A third concern is that even if new drugs are developed, they offer "technology in a vacuum" that fails to recognise the political, logistical and managerial difficulties in getting them to the people in the poorer regions of the world who most need them. One recipient of foundation grants to develop drugs says: "Until recently, their staff took the view, 'fix the technology and the people will come'."
Alan Fenwick, a professor at Imperial College in London, is among those who stress that many of the world's most neglected diseases, such as lymphatic filariasis and schistosomiasis, two parasitic ailments, do not need innovation but simply modest funding and a little imagination in order to distribute drugs to those in need. Such work is where Mr Gates's business acumen as well as cash could provide a solution.
On all three issues, the foundation is adapting. In its annual report Patty Stonesifer, chief executive, describes plans for a reinforced system of advisers and more streamlined decision-making. Most importantly, the practical commercial experience brought by Tachi Yamada, the former head of research and development at GlaxoSmithKline who this month replaces Mr Klausner, points to a renewed focus on how to deliver drugs to those who need them.

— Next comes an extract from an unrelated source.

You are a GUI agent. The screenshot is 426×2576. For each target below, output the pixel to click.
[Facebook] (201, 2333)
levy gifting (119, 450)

There is also fresh support for programmes, such as those championed by Prof Fenwick, that focus on the greater uptake of existing drugs; on fighting malaria in Africa; and on funding global development, including micro-finance and improved agricultural productivity. These indicate a recognition of the need to tackle obstacles to health and improved lives beyond just medical developments.
That leaves a number of broader tasks for the foundation to secure its legacy. The first is sustainability. Mr Gates' funding has kick-started drug development partnerships such as the Medicines for Malaria Venture and the Aeras global tuberculosis vaccine initiative, which channel the foundation's support to companies, academics and in-house research. But in the next few years, as the drugs and vaccines it backs move from laboratories into clinical trials in humans, the escalating costs risk exceeding even Mr Gates's ability to fund them. For now, he has raised expectations among researchers and patients but managed to garner only limited willingness by others -- whether fellow-philanthropists or governments -- to join him.
One explanation is also the second challenge for the foundation. By making global health its primary cause, it risks monopolising the issue. Donors may think Mr Gates has the resources to fund his causes, while other philanthropists might prefer to put their money into areas they can "claim" as their own.
Through recruitment and grants Mr Gates also risks unwittingly stifling debate among specialists who become reluctant to criticise his approach as they spend or compete for his money.
Mr Gates can do as he wishes with his cash, and his philanthropy has already made a remarkable contribution to global health. But he is finding that spending money most effectively can be even harder than earning it.